I’m a sinner saved by grace. There is nothing good in me—it is sin living in me that does it—and until I’m walking with Jesus in glory, I will desperately need what He has so sacrificially offered. What about you? I’m going to camp out in Romans 7:15-19 for a while until I’ve exhausted every message I can glean from the Lord. And then I will pray that He will lead me to the next revelation He has for me.
Comments 6
Wow! You really hit the nail on the head with this one! Thank you for sharing. Christians (myself included) tend to “categorize” sin by thinking, “well…. I am nothing like her… I do not do this or that!” My pastor has often said, “You cannot get mad at unsaved people when they act unsaved. You need to worry about how you act to that unsaved person!” Thank you Jennifer!
Author
Amen. How easy it is for us to judge and forget we’re sinners, too! Not perfect, just perfectly saved.
This is such a gentle but honest reminder that we need Jesus daily. Thanks Jennifer, this touched my heart and encouraged me onward.
Author
Thank you for your kind words. It is so encouraging when something I write might have any impact.

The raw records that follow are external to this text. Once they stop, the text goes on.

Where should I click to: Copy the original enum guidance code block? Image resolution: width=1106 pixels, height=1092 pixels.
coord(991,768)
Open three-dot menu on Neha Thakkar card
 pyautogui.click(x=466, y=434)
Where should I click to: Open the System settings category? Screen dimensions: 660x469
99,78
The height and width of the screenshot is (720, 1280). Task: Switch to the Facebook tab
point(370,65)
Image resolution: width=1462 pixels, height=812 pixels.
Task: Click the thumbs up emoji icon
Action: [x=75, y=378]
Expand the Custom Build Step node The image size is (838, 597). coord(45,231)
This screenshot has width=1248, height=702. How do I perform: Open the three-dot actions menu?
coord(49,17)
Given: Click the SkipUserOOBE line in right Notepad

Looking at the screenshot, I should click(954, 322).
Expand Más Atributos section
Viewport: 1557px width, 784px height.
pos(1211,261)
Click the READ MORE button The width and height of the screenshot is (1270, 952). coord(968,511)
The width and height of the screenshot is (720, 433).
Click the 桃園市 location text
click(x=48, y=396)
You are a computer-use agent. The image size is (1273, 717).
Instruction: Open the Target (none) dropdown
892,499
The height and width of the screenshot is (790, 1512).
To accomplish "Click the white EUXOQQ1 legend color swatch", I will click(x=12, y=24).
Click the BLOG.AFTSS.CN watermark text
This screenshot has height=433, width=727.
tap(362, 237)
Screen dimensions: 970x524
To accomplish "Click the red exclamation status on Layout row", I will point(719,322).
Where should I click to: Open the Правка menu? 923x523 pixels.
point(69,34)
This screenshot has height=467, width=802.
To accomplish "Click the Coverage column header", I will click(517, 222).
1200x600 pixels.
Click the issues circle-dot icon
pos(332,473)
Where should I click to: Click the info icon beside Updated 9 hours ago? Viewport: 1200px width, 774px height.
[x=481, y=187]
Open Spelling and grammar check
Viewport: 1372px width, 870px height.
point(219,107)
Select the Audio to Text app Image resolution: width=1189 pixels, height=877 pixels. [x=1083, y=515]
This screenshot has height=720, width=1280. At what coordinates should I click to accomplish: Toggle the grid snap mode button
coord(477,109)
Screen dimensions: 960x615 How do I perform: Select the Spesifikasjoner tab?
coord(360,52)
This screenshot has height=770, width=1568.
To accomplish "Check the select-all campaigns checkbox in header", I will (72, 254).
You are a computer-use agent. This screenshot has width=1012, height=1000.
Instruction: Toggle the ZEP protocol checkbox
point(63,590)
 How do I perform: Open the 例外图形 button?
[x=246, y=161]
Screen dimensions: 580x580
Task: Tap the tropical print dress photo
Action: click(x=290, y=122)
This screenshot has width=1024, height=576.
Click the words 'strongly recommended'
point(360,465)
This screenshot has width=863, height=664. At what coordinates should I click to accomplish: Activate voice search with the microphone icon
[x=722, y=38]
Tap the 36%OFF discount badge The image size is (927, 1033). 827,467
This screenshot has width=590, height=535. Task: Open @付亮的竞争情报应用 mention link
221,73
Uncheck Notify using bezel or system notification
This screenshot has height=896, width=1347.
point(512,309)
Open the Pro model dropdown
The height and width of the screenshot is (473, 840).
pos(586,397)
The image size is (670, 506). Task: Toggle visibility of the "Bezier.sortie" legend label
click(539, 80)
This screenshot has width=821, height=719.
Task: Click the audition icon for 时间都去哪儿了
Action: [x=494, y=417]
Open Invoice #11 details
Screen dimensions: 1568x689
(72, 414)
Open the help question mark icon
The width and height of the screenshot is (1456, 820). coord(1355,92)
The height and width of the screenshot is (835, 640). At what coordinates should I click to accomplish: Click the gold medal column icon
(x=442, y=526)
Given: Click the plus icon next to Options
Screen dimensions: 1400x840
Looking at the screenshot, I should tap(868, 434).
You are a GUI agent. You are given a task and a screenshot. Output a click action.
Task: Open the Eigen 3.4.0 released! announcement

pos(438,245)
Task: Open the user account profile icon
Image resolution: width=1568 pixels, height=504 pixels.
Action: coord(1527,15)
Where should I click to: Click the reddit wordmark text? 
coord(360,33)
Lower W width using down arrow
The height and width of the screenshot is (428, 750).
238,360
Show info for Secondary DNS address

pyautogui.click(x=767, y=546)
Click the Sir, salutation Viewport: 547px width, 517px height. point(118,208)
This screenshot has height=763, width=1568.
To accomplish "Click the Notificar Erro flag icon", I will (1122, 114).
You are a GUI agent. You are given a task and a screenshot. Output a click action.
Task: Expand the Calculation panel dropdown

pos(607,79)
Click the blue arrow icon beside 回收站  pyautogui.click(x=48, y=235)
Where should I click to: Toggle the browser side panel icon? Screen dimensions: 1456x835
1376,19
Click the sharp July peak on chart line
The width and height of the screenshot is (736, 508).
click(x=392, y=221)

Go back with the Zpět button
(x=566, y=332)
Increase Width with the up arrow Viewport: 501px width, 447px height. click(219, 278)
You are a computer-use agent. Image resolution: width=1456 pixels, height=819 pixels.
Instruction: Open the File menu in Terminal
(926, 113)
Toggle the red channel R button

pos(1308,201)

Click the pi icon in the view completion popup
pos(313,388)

EXCELLENT reminder, which I needed!!!
Thank you for allowing God to speak His truth through you.
I also really appreciate your taking the time to open up to us so honestly. That, in itself, leaves a huge impact on your audience. The “voice of experience” can be a very powerful tool.
I’m always looking forward to what you (and God) have for us next. Until then 🥰
Author
Thank you so much, Beth. I am thankful for your encouragement and support!